In West Bengal 19-20 percent voting was reported in the first three hours amid reports of clashes between the ruling CPI-M and the Trinamool Congress and delayed polling in some areas because of malfunctioning electronic voting machines (EVMs).

 

 

On Tuesday night, Khejar Ali, claimed to be a Trinamool Congress activist, was killed in Rajarhat on the outskirts of the capital Kolkata during a violent clash with the ruling rival CPI-M during which bombs were flung, said state Inspector General of Police (law and order) Raj Kanojia.

 

 

However, Wednesday was most mostly peaceful except for Jadavpur where the two parties fought following the CPI-M's allegations that its camp office was damaged by opposition Trinamool Congress supporters, police said.

 

 

Polling could not begin in 101 booths in Mathurapur constituency in South 24 Parganas district as the EVM machines, wet due to Tuesday's rains, did not function.

 

 

In Himachal Pradesh, where the highest polling station has been set up at an elevation of over 15,000 feet at Hikkam in Lahaul and Spiti district and where the Kaa polling station in Kinnaur district has only 19 voters, 13 percent of the voters turned out in the first three hours of polling to elect the four MPs from the state.

 

 

In the hills of Kashmir, where the Baramulla and Ladakh constituencies were holding elections, voters came out in large numbers.

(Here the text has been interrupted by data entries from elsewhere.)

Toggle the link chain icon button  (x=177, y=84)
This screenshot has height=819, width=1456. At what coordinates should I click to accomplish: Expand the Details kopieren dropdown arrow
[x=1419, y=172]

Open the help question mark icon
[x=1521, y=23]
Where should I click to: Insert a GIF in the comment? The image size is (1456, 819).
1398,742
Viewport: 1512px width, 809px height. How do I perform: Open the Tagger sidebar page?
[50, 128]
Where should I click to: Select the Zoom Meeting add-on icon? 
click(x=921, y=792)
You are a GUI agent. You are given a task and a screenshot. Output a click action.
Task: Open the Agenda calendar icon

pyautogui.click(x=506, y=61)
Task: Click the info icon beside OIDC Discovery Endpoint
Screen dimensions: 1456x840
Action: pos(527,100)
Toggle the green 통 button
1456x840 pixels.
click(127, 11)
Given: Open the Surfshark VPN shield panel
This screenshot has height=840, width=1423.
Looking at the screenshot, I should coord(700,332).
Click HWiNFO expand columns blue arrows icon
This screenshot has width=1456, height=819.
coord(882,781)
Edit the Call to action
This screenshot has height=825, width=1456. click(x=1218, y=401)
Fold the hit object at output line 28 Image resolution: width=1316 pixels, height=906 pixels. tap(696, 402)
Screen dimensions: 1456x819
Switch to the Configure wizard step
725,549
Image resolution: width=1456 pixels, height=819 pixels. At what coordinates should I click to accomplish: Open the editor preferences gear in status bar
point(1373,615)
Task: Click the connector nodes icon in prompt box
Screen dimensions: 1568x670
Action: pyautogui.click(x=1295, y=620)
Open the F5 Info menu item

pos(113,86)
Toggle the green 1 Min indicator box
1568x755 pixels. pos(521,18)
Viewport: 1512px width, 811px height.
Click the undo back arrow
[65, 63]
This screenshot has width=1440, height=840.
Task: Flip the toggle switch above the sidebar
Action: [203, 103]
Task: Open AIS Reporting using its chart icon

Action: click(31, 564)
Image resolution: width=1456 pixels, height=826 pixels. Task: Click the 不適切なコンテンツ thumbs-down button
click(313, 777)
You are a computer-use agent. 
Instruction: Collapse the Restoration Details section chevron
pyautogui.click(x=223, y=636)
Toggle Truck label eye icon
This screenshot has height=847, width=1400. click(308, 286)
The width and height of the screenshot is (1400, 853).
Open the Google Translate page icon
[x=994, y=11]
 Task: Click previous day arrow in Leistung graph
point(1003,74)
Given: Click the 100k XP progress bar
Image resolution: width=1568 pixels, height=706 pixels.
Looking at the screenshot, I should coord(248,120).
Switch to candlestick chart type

In the first four hours, 15.83 percent of the voters had exercised their franchise in Baramula and 16.82 in Ladakh.

 

 

In Punjab and Chandigarh, long queues could be seen outside polling booths. Till 1.30 p.m., 40-45 percent of the electorate had voted.

 

 

It was similar in Uttar Pradesh, where the last of 14 Lok Sabha constituencies saw 32.29 percent voting until 1 p.m. The highest voter turnout was in Pilibhit constituency where Bharatiya Janata Party's (BJP) Varun Gandhi is contesting, an official said.